• EXERCISE REQUIREMENTS: Condense the paragraph beginning "Inositol 1, 4, 5-trisphosphate receptor (IP(3)R)-mediated Ca(2+) signaling" in the text below on IP(3)R inhibitors in cancer into a bulleted list that keeps its main facts.

• SUPPLIED PASSAGE:
--
Combined Pharmacophore and Grid-Independent Molecular Descriptors (GRIND) Analysis to Probe 3D Features of Inositol 1,4,5-Trisphosphate Receptor (IP(3)R) Inhibitors in Cancer

Inositol 1, 4, 5-trisphosphate receptor (IP(3)R)-mediated Ca(2+) signaling plays a pivotal role in different cellular processes, including cell proliferation and cell death. Remodeling Ca(2+) signals by targeting the downstream effectors is considered an important hallmark in cancer progression. Despite recent structural analyses, no binding hypothesis for antagonists within the IP(3)-binding core (IBC) has been proposed yet. Therefore, to elucidate the 3D structural features of IP(3)R modulators, we used combined pharmacoinformatic approaches, including ligand-based pharmacophore models and grid-independent molecular descriptor (GRIND)-based models. Our pharmacophore model illuminates the existence of two hydrogen-bond acceptors (2.62 Å and 4.79 Å) and two hydrogen-bond donors (5.56 Å and 7.68 Å), respectively, from a hydrophobic group within the chemical scaffold, which may enhance the liability (IC(50)) of a compound for IP(3)R inhibition. Moreover, our GRIND model (PLS: Q(2) = 0.70 and R(2) = 0.72) further strengthens the identified pharmacophore features of IP(3)R modulators by probing the presence of complementary hydrogen-bond donor and hydrogen-bond acceptor hotspots at a distance of 7.6–8.0 Å and 6.8–7.2 Å, respectively, from a hydrophobic hotspot at the virtual receptor site (VRS). The identified 3D structural features of IP(3)R modulators were used to screen (virtual screening) 735,735 compounds from the ChemBridge database, 265,242 compounds from the National Cancer Institute (NCI) database, and 885 natural compounds from the ZINC database. After the application of filters, four compounds from ChemBridge, one compound from ZINC, and three compounds from NCI were shortlisted as potential hits (antagonists) against IP(3)R. The identified hits could further assist in the design and optimization of lead structures for the targeting and remodeling of Ca(2+) signals in cancer.
--
• GIVEN RECORDS:
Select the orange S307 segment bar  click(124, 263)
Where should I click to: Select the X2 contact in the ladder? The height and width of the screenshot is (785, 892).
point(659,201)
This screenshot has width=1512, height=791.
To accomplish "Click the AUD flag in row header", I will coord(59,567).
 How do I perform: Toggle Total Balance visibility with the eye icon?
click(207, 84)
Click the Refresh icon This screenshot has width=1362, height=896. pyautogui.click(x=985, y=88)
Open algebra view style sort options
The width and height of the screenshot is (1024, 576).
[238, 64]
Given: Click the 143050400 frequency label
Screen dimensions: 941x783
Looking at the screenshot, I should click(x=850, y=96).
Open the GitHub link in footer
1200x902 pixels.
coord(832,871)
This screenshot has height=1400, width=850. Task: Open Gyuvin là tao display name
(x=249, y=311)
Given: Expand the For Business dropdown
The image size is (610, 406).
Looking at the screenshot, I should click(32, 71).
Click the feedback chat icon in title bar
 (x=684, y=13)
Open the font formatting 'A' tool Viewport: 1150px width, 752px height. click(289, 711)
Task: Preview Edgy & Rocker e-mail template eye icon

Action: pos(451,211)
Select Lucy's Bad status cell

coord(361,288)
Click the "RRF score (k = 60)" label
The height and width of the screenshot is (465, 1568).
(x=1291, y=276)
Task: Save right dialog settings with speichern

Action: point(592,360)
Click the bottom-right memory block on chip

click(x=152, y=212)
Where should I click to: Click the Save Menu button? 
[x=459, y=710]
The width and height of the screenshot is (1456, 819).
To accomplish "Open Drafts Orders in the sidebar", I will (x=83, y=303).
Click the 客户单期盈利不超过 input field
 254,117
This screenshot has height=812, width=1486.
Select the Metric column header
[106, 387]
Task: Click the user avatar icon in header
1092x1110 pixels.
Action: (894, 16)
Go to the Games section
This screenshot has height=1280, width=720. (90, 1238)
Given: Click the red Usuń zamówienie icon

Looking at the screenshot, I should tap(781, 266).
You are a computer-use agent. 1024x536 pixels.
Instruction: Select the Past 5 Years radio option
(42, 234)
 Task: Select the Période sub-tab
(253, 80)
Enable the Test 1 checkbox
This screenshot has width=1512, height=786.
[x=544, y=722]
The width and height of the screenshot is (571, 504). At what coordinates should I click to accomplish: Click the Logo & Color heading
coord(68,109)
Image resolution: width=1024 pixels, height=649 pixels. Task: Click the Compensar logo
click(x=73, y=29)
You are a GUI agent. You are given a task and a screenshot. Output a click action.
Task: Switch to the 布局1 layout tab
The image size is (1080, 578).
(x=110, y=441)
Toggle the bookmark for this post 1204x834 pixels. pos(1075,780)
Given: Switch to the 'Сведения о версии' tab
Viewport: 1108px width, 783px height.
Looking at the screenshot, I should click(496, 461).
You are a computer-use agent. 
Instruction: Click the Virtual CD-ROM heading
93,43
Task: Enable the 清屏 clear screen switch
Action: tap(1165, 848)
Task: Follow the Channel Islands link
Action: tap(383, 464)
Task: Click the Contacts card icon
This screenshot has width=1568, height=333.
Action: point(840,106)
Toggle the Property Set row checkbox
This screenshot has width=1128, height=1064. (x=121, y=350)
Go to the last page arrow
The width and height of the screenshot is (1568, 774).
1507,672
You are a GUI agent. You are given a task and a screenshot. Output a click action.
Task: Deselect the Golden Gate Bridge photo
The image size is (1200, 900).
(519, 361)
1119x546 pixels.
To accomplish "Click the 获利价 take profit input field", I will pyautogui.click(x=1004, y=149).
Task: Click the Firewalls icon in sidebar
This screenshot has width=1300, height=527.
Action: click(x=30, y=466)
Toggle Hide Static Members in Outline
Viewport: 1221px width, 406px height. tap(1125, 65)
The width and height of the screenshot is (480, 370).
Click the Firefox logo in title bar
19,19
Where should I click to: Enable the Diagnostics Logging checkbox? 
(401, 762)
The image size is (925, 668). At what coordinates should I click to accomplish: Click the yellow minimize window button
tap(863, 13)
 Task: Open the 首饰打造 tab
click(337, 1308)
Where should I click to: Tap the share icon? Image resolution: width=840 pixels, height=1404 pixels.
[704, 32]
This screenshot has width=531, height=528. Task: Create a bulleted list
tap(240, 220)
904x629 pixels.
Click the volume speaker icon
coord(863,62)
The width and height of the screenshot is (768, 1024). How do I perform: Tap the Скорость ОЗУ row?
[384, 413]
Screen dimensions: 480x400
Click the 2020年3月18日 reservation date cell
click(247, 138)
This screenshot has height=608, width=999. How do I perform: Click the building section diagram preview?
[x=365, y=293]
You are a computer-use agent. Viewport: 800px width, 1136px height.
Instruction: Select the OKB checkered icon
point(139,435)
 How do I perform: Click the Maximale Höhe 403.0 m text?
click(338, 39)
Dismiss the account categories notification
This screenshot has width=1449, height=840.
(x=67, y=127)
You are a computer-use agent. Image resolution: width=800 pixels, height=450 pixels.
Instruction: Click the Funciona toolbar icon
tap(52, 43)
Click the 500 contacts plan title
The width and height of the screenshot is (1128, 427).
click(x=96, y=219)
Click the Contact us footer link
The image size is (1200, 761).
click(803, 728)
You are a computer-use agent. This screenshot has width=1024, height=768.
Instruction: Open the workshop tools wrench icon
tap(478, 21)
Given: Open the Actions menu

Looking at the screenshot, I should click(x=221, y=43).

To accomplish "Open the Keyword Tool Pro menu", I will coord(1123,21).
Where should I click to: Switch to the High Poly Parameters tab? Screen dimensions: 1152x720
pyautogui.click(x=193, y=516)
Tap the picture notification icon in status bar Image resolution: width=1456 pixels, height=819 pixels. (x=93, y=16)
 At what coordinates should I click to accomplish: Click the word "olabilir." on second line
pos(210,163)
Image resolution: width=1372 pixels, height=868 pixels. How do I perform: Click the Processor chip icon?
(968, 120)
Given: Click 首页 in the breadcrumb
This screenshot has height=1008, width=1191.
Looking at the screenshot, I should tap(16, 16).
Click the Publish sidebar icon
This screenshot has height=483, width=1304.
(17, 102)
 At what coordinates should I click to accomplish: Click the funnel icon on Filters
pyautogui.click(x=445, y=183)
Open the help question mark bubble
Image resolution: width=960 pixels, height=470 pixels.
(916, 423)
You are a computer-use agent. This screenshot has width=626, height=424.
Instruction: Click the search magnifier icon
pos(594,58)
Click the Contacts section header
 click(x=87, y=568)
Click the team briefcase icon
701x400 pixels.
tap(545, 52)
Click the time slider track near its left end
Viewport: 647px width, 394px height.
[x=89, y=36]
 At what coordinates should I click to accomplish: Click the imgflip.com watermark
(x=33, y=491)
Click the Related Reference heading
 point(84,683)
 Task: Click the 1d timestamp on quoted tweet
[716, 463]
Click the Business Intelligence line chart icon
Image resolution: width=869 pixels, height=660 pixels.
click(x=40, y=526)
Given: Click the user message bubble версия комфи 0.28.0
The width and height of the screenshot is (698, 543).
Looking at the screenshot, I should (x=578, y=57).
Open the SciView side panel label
--
• SOLUTION FOR THIS EXERCISE:
- IP(3)R-mediated Ca(2+) signaling is central to cell proliferation and cell death, and remodeling Ca(2+) signals through downstream effectors is a hallmark of cancer progression.
- No binding hypothesis for antagonists within the IP(3)-binding core (IBC) had yet been proposed.
- The study combined ligand-based pharmacophore models with GRIND-based models to identify the 3D structural features of IP(3)R modulators.
- Pharmacophore model: two hydrogen-bond acceptors (2.62 Å and 4.79 Å) and two hydrogen-bond donors (5.56 Å and 7.68 Å) from a hydrophobic group.
- GRIND model (PLS: Q(2) = 0.70, R(2) = 0.72): hydrogen-bond donor and acceptor hotspots at 7.6–8.0 Å and 6.8–7.2 Å, respectively, from a hydrophobic hotspot at the virtual receptor site.
- Virtual screening covered 735,735 ChemBridge compounds, 265,242 NCI compounds, and 885 natural compounds from ZINC.
- After filtering, eight potential antagonist hits were shortlisted: four from ChemBridge, three from NCI, and one from ZINC.
- These hits could help design and optimize lead structures for targeting Ca(2+) signals in cancer.